Techniquement, pour le moment cela semble être le cas. Mais comme tout ce qui
est technique, ça peut changer.
Mais est-ce ça la question ?
« plein de petits geeks très récèptifs qui se font une joie de suivre un gourou charismatique et de se persuader qu'il a bati l'univers... »
Es-tu obligé de parler de tes interlocuteurs au lieu du sujet ?
[^] # troll ? Mais vous avez quel age pour employer de pareilles expressions ?
Posté par Anonyme . En réponse à la dépêche Richard Stallman prend la plume pour les 20 ans de GNU. Évalué à 0.
Ta norme reste une erreur. Personnellement, je ne desire pas faire des erreurs sous prétexte que la masse en fait.
La masse va sans doute voter Chirac ou Le Pen aux prochaines élections. Cela constitue à mes yeux une erreur, et cela indépendamment du nombre de fois que cette erreur sera commise.
Inutile de parler de point godwin où je ne sais quelle autre digression, cette analogie rend palpable à n'importe qui en quoi une erreur peut devenir quasi-norme sans pour autant devenir recommendable.
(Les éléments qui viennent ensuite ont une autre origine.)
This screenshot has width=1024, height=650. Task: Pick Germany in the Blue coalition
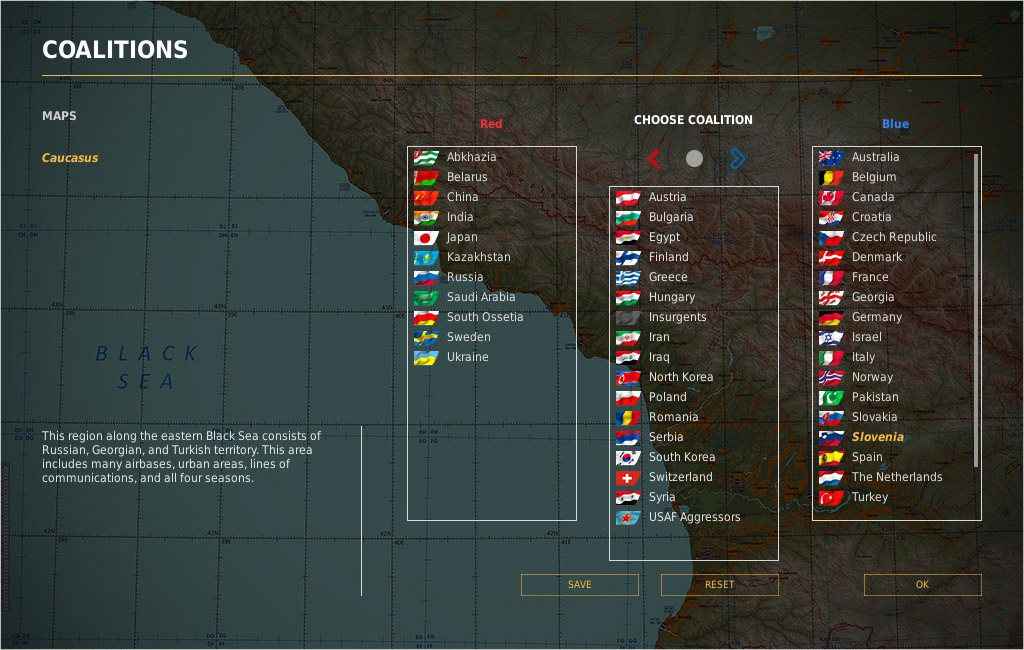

Si cette analogie chiffonne trop certaines personnes un peu tatillonnes, en voici une autre : depuis une certaine émission télévisée en France dans les années 80, après qu'un militant d'extrême droite ait demandé la révision de l'histoire de France, une partie importante de la population semble penser que le révisionnisme (je parle de la partie de la France qui a déjà entendu ce mot, je ne me fais pas trop d'illusion sur la diffusion du savoir en France) en histoire consiste à nier les actes des nationaux-socialistes et de leurs alliés. C'est évidemment faux. Le révisionnisme consiste à réviser des éléments historiques en suivant une méthode considérée comme scientifique (autant que cela puisse être en sciences humaines). Il n'est pas un secret que les rares négationistes (niant ou attenuant les actes des nationaux-socialistes et alliés) ayant pratiqué un révisionnisme honnête ont cessé, bizarrement, d'être négationistes. Cependant, pour la populace, le révisionnisme n'a pas du tout le même sens que pour les historiens. En quelque sorte, l'erreur est devenue norme.
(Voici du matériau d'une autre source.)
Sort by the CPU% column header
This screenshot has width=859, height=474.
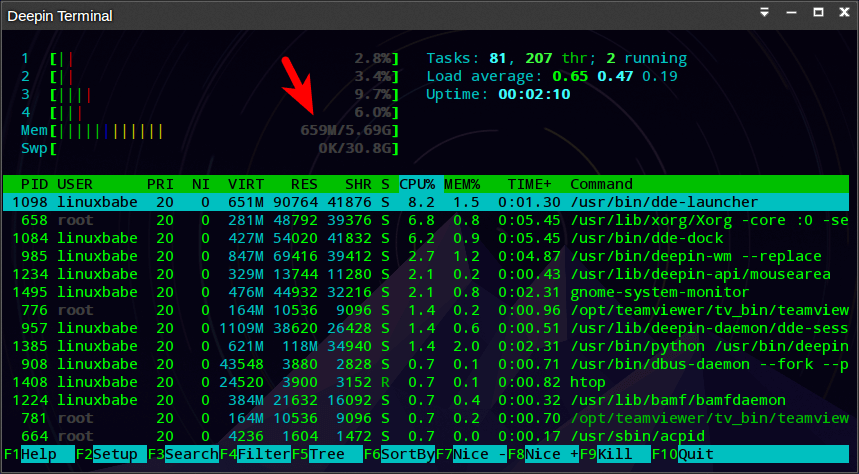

Doit-on accepter cela ? Il faut prendre en considération ce qu'impliquerait la normalisation de cette erreur : le révisionnisme en histoire est une attitude saine et constitue ce que font la plupart des historiens, en remettant en cause des théories passées généralement pour de bonnes raisons ; laisser ce terme aux négationistes, c'est évident leur donner du crédit. On n'a jamais tort de « réviser », de remettre en question l'établi. Ce qui importe, c'est la méthode. Et c'est là où le bat blesse chez les négationistes, la méthode. Ce qui importe également, c'est la problématique, les questions que l'on pose. Et les questions posées par les négationismes ont rarement leur place dans la recherche en histoire et son rarements avouées. Là aussi le bat blesse.
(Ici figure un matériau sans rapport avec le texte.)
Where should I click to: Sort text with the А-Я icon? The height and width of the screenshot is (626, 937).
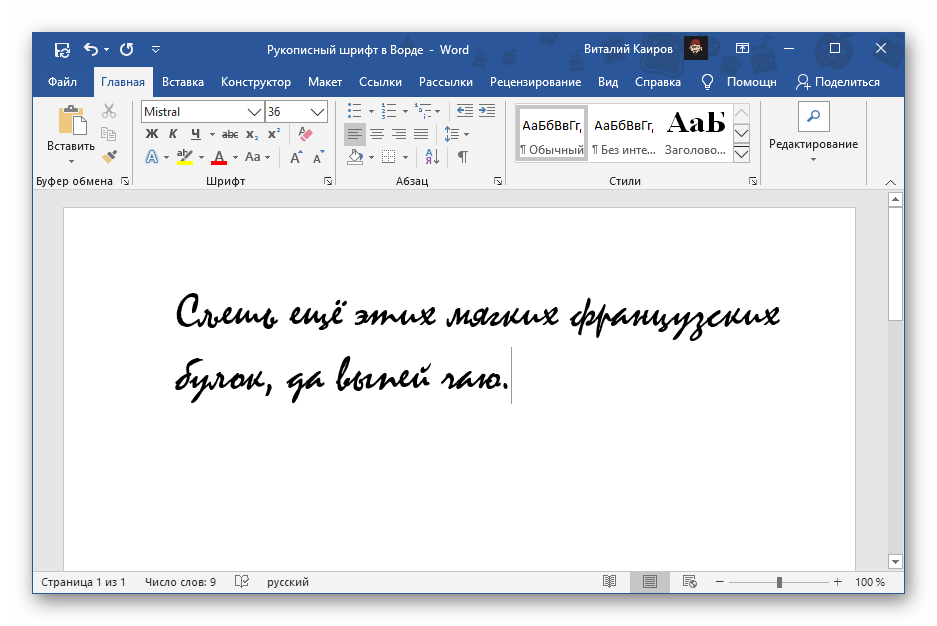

Pourtant, le terme révisionisme permet à ces gugusses de se placer en chercheurs intrépides, alors que ni leurs buts ni leurs méthodes n'ont de lien avec la recherche se voulant scientifique. En les appellant révisionnistes, on leur fait une pub inespérée, on leur permet de se placer en victimes détentrices de vérités honteuses... du pain béni pour des gens adhérant à une idéologie proche du national-socialiste.
Voilà, je pense que ces deux exemples illustrent bien en quoi normaliser une erreur me parait difficilement être un acte positif.
Si les gens sont dans l'erreur, il faut les en informer.